If these accomplishments and crossovers aren’t enough, Hila is working on a cross-over album of original songs with many wonderful collaborators.

Meanwhile, she is still continuing with what she began her career: classical premieres. Some phenomenal composers on these projects include Richard Danielpour and Jeff Beal. Before the end of 2018, she completed a week-long UCLA residency with renowned composer and professor Richard Danielpour, offering insight and approaches to new music and how composers and performers collaborate in the process. During this week, she also performed twice: Grammy Award-winning composer Michael Daugherty’s Labyrinth of Love with the UCLA Wind Ensemble, and Danielpour’s oratorio The Passion of Yeshua as one of the solo roles (Miryam Magdala), with the UCLA Philharmonia and 120 voices from across the UCLA Choral ensembles.

At the end of February, she worked with the LSU Wind Ensemble to premiere a new composition, “Songs From A Silent Land,” in collaboration with Daugherty, at the College Band Directors National Association's national convention at Arizona State University.

Silence and comfort zones

Hila thinks that expanding comfort zones and taking risks with the audience, which shows trust, will help sustain success in the classical music genre.

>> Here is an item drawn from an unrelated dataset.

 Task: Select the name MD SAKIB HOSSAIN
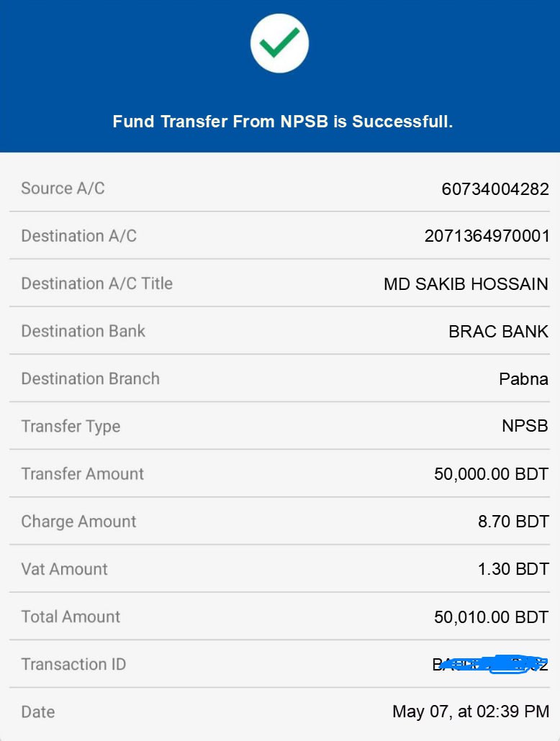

“Shed off some of the rigid rules and confinement’s under which we sometimes operate. I find that many artists are doing exactly that these days, and it is exciting!” Hila said.

 When she isn’t working, Hila likes to keep it simple.

“Practice and simplicity are what usually amounts to a beautiful day. Exercise and meditation have been enormously centering factors in my life. Life keeps reminding me to look into what makes me feel grateful. Ups and downs, rejections and achievements are all part of a vast beauty toward which I can choose to open up or not,” she said.